DOCUMENT>
******
On June 25, NBC News reported that 400-plus migrants “from Central Asia and elsewhere” were smuggled into the United States “by an ISIS-affiliated human smuggling network”. That’s not good, but worse is the fact ICE is frantically searching for 50 of them, many of whom were apprehended at the border and released into the country “because they were not on the government’s terrorism watchlist”. Perhaps DHS should have been doing what Congress has mandated and detained them all. This news comes on the heels of a report by the DHS Office of Inspector General (DHS OIG) — the department’s watchdog — warning that flaws in DHS vetting system could expose the country to risk.
“DHS Needs to Improve Its Screening and Vetting of Asylum Seekers”. The DHS OIG report is captioned “DHS Needs to Improve Its Screening and Vetting of Asylum Seekers and Noncitizens Applying for Admission into the United States”.
Read it and you’ll see the headline is an understatement, as the report details flaws and inadequacies in the process the Department of Homeland Security uses to vet aliens — both legal and otherwise — coming to the United States, and thus to fulfill its key duty to, you know, secure the U.S. homeland.
Why such major flaws in DHS’s vetting system have gone unfixed even as the number of “asylum seekers” has surged is an issue, but the real question is why nobody’s talking about this report, which focuses on the screening and vetting capabilities of CBP at the ports of entry and USCIS in the course of adjudicating asylum claims.
That said, the screening and vetting vulnerabilities identified by DHS OIG would apply to Border Patrol’s screening of illegal entrants prior to their release into the United States, as well.
“CBP Could Not Access All Biometric Data for Complete Screening and Vetting”. The report describes in detail the tools CBP officers in the agency’s Office of Field Operations (OFO) utilize in the screening and vetting process.
Briefly, officers review admissions documents and collect biometric information on travelers seeking admission during primary inspection. That information is then fed into the agency’s Automated Targeting System, which queries various law-enforcement, intelligence, and “other databases”.
******
INFORMATION GIVEN>
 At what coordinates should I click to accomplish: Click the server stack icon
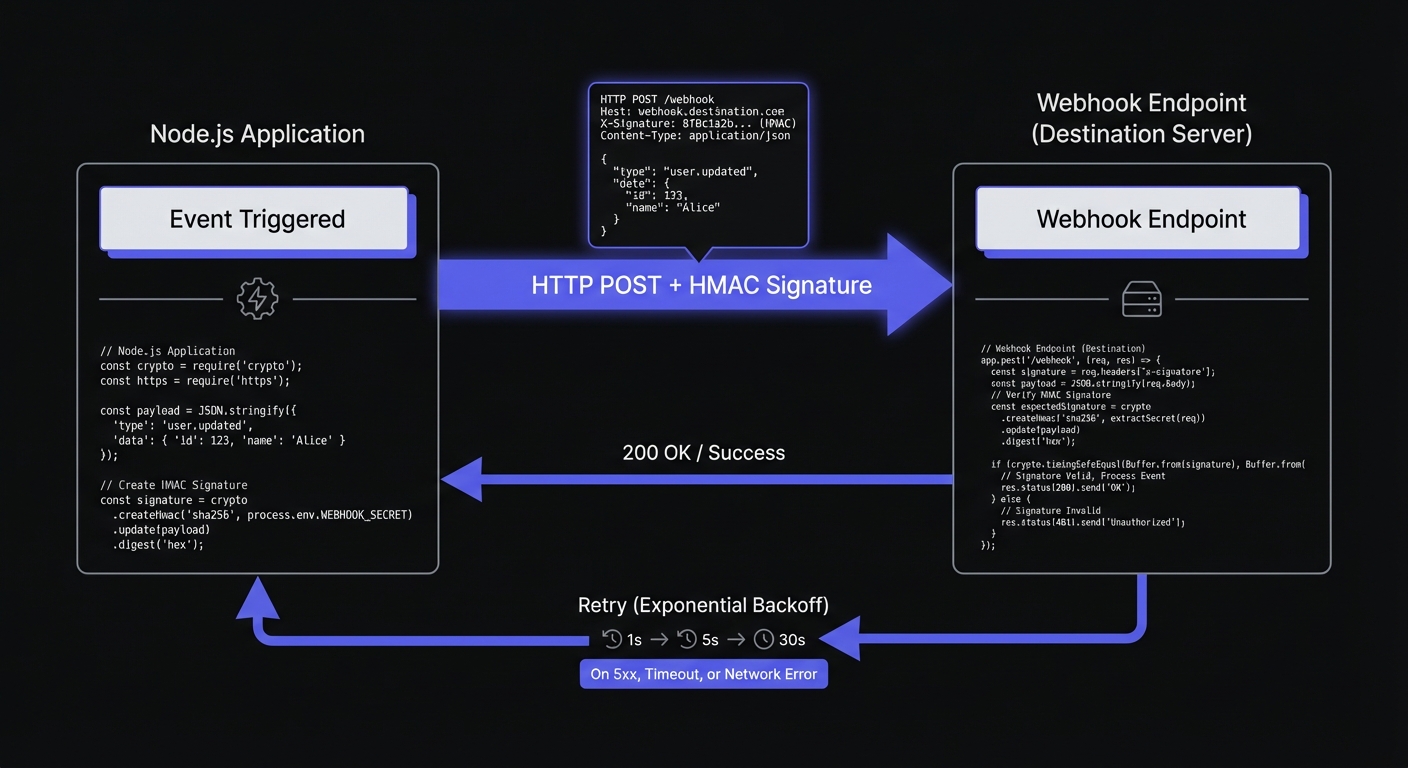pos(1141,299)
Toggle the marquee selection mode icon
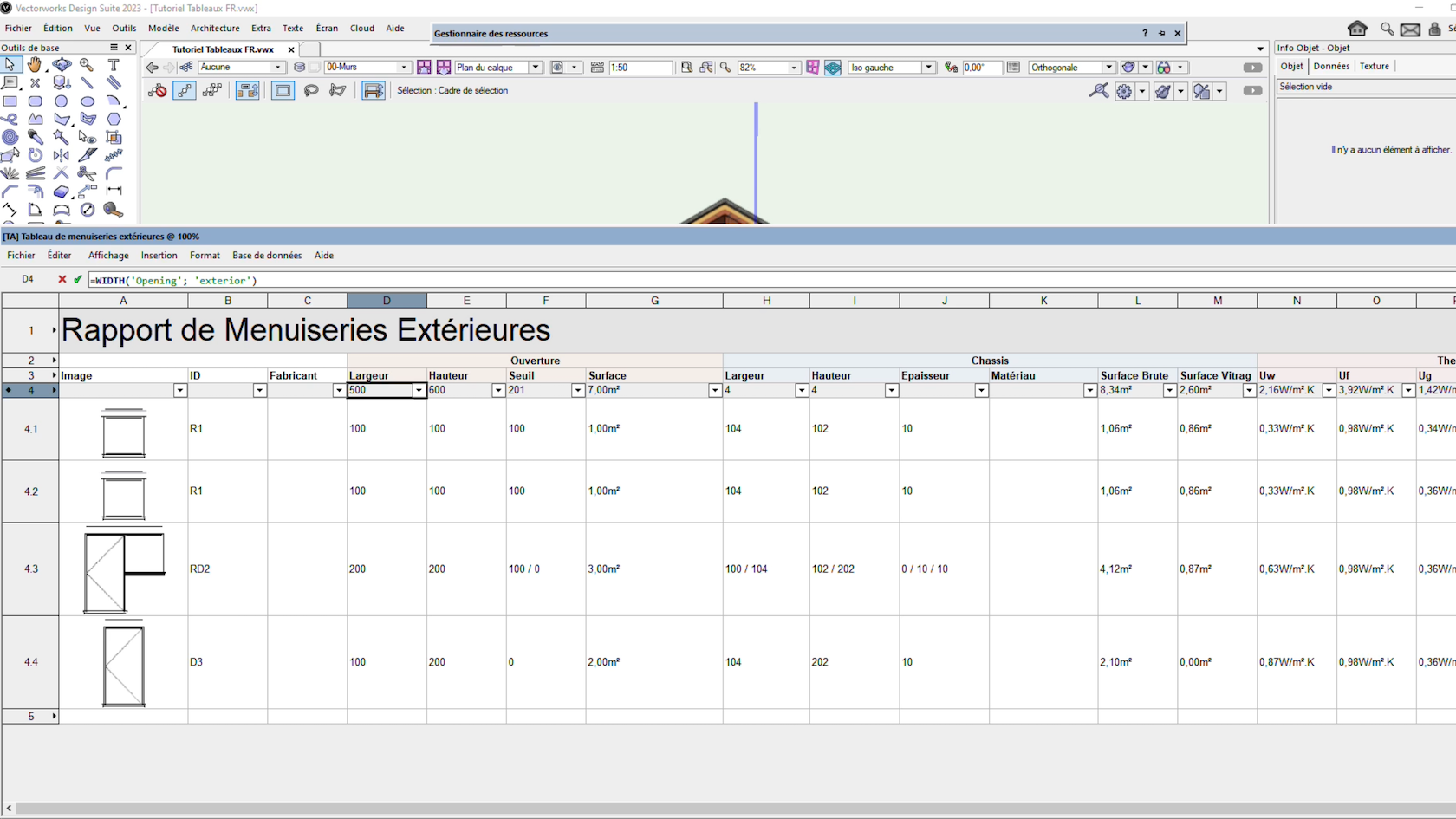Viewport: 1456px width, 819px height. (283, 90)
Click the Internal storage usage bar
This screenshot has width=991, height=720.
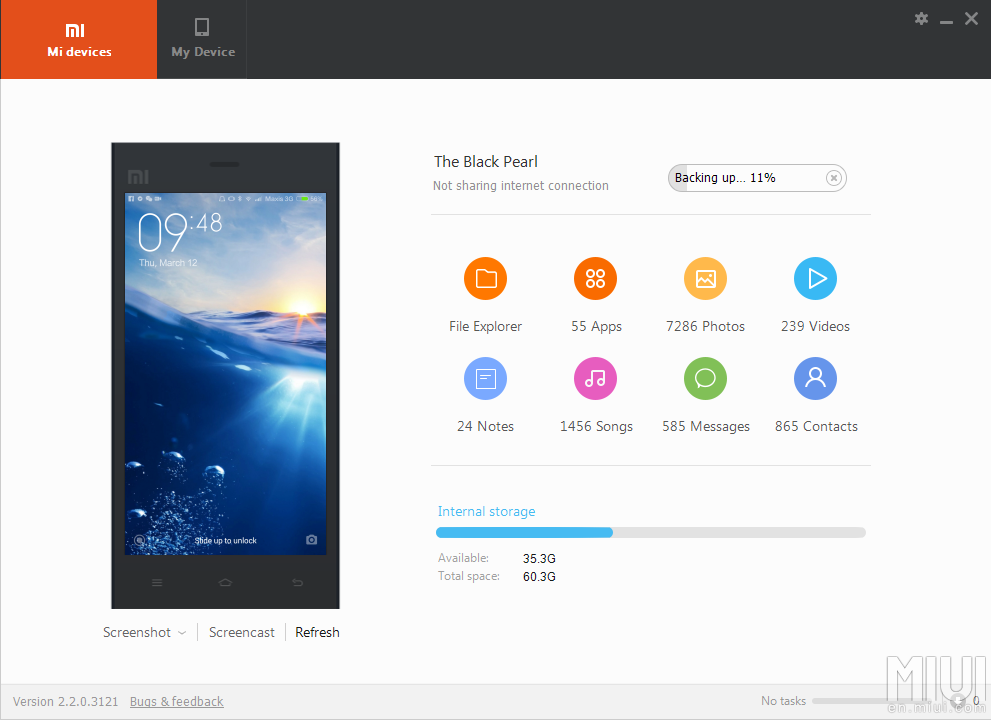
******
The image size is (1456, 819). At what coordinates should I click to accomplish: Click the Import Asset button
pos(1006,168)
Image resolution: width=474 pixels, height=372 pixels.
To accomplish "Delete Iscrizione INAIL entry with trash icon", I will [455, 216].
******
GIVEN TASK A> In the piece on DHS vetting, what system receives the admissions and biometric information that CBP officers collect during primary inspection?
GIVEN TASK B> Carry on the piece about DHS vetting flaws, starting after its last sentence.

TASK RESULT A> The agency's Automated Targeting System.

TASK RESULT B>
If that query returns any derogatory information, or the CBP officer has questions about the traveler’s intentions or identity, the traveler is referred for a more vigorous secondary inspection, at which “CBP’s secondary inspection technology system” — Unified Secondary (USEC) — is used to assess admissibility.
So far, so good.
The problem, according to DHS OIG, is that “DHS’ biometric system, the Automated Biometric Identification System (IDENT), could not access all data from Federal partners to ensure complete screening and vetting of [aliens] seeking admission into the United States.”
Specifically — and most importantly — CBP’s IDENT users cannot access the biometric data in the Department of Defense’s (DoD’s) Automated Biometric Identification System (ABIS), which includes DoD’s Biometrically Enabled Watchlist (BEWL).
As DHS OIG explains: “BEWL is a subset of biometrically based identities in ABIS that are categorized as persons of interest to DoD, who are identified by biometric data sample instead of by name, date of birth, or other biographic identifiers” — people like terrorists and foreign fighters, whose prints may appear on ordinance or have been captured by authorities abroad.
“Until the Department addresses these [database] challenges, DHS will remain at risk of admitting dangerous persons into the country”
That’s not to say that there is no interoperability between IDENT and BEWL — there is and has been since 2020. ABIS users can query IDENT for matches, but IDENT users can’t query biometric information in ABIS.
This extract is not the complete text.